Die Köpenicker haben es in dieser Saison in vier von neun Fällen verstanden, Rückstände in Siege zu verwandeln. Am Samstag übrigens lagen die Köpenicker zur Pause wenigstens gefühlt auch gegen Stuttgart hinten: Man habe in den ersten 45 Minuten "keine Schärfe, keine Bereitschaft, keine Rhythmuswechsel" gehabt, monierte Trainer Urs Fischer, man habe "Glück" gehabt, dass man nicht in Rückstand geraten sei. In der zweiten Halbzeit habe man allerdings "das Gesicht gesehen, das uns auszeichnet". Es trafen Sheraldo Becker, Kevin Behrens und per Eigentor der frühere Unioner Genki Haraguchi. Mit dem Resultat, dass das erst vor wenigen Wochen offensiv formulierte Saisonziel "Europa" zum Greifen nahe ist. Und wie.

Durch das 3:0 liegt Union als Tabellendritter nicht nur sechs Punkte vor den Leipzigern, sondern auch zehn Zähler vor dem Tabellensechsten Eintracht Frankfurt, und elf Punkte vor dem Tabellensiebten Bayer Leverkusen. Mathematisch ist die Qualifikation für einen kontinentalen Wettbewerb - im Gegensatz zum Klassenerhalt - noch nicht gesichert, es sind noch acht Runden zu spielen. Wie spektakulär die Aussichten der Unioner aber sind, beweist ein kleines Rechenmodell.

Denn sollten nur die vier verbleibenden Heimspiele gewonnen werden (gegen Bochum, Leverkusen, Freiburg und Werder), käme Union am 34. Spieltag auf 63 Punkte. Das reichte in immerhin acht der zehn letzten Spielzeiten für den vierten Tabellenplatz. "Was soll ich sagen? Wir fangen gar nicht an, zu zählen. Das ist viel zu früh", sagte Union-Kapitän Christopher Trimmel. Stürmer Becker ließ sich immerhin ein wenig aus der Reserve locken: "Natürlich will ich als Spieler Champions League spielen", sagte der Niederländer. All das verströmte vor dem Pokal-Ausflug nach Frankfurt eine positive Grundstimmung, die einen Kontrast zu jenem Echo bot, das aus Leipzig kam.

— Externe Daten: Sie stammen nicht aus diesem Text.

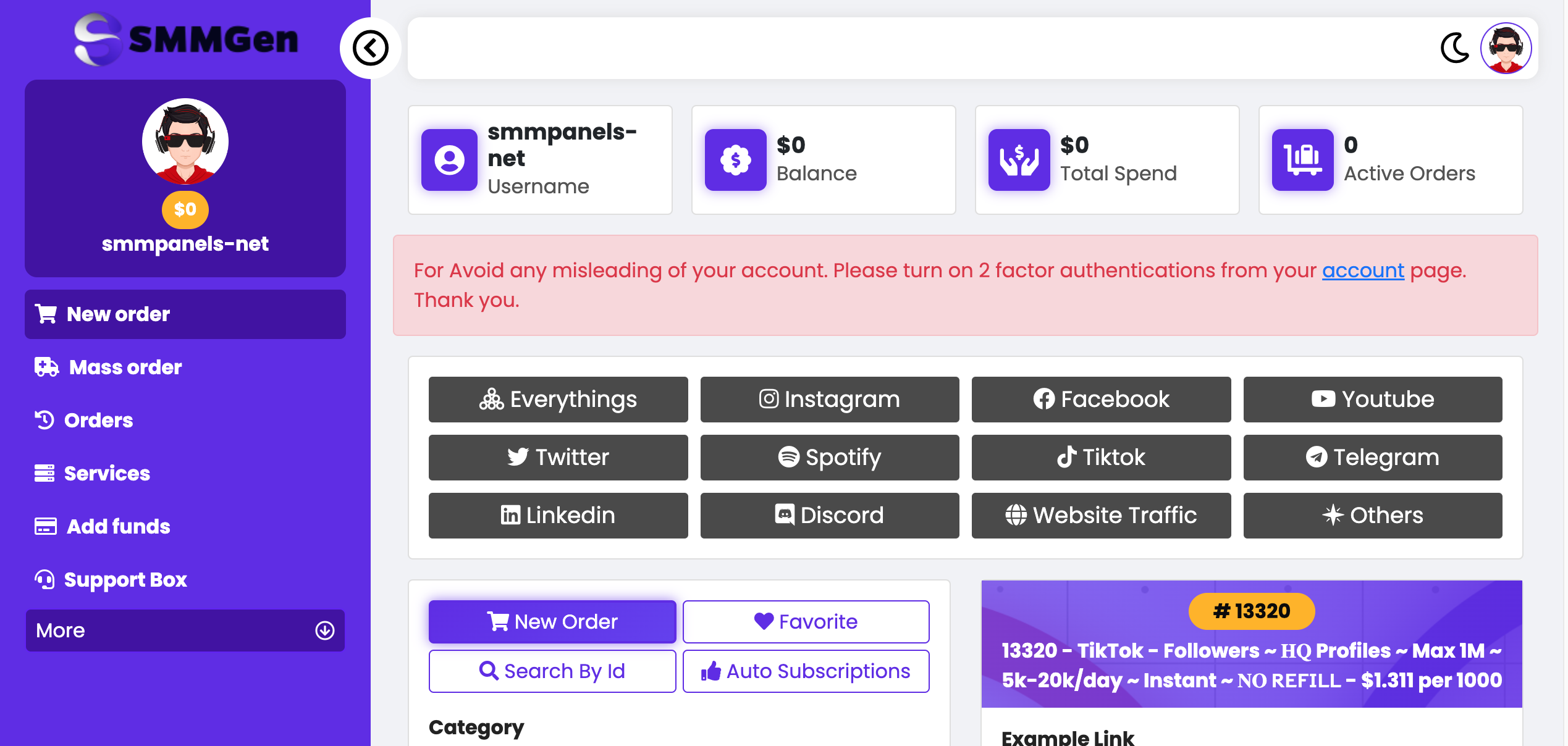Screen dimensions: 1568x746
Task: Select the Tiktok category filter
Action: coord(1101,458)
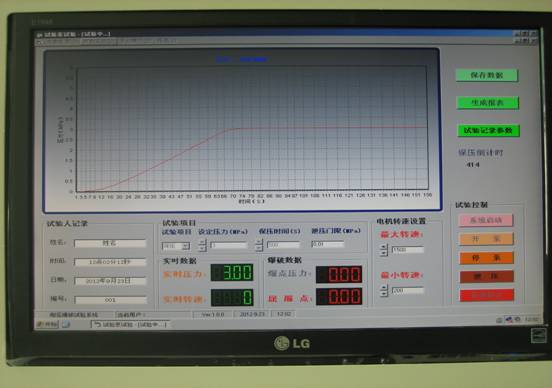Screen dimensions: 552x388
Task: Click the pink 系统启动 button
Action: (x=486, y=220)
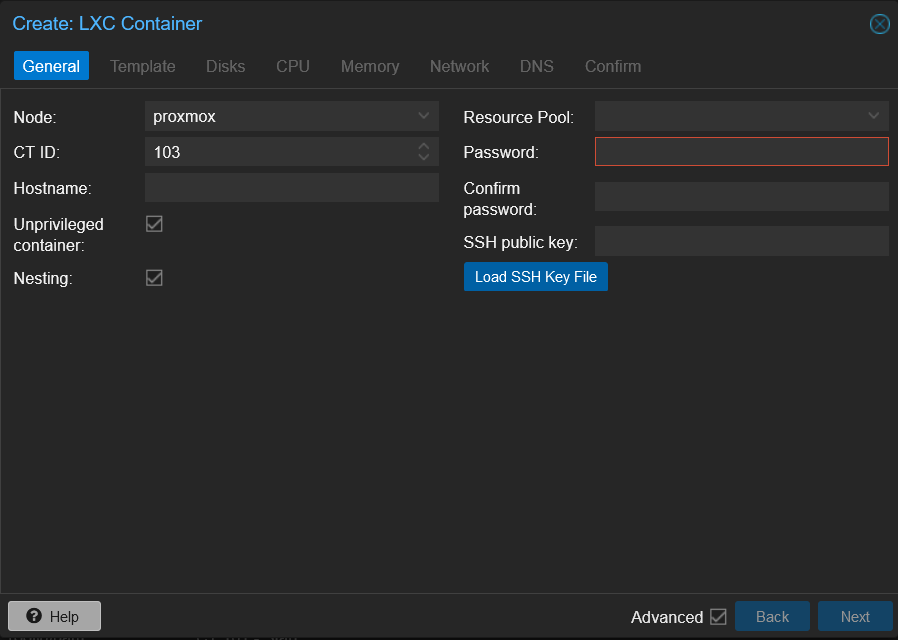Open the Node dropdown
The image size is (898, 640).
[x=423, y=115]
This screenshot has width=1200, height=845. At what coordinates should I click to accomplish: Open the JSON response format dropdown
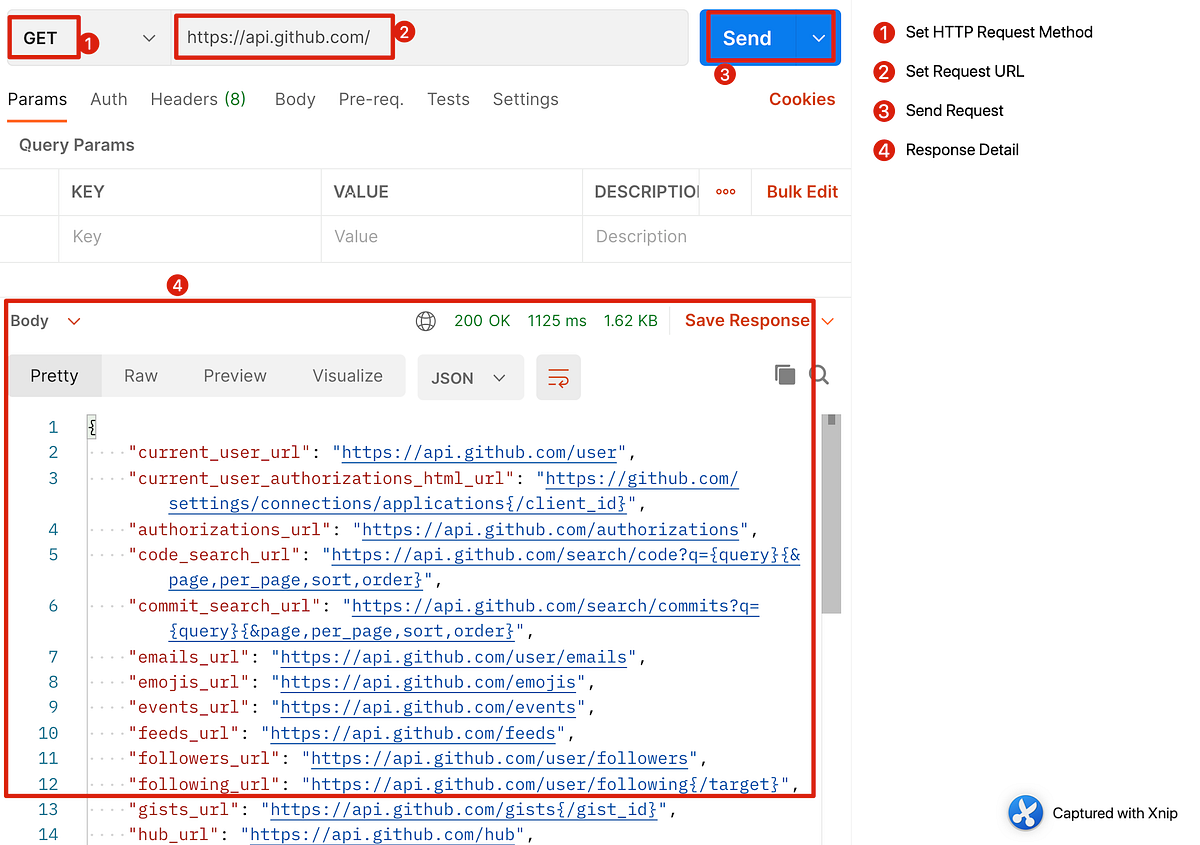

Dort hängt der Mannschaft offenbar immer noch das 0:7 bei Manchester City in den Kleidern. Es folgten eine 0:1-Pleite in Bochum, nun das 0:3 gegen Mainz. Emil Forsberg räumte unumwunden ein, dass die Mannschaft verunsichert sei. "Wir müssen da jetzt ganz schnell rauskommen", sagte der Schwede. Die nächste Gelegenheit bietet das Pokalduell am Mittwoch gegen Borussia Dortmund.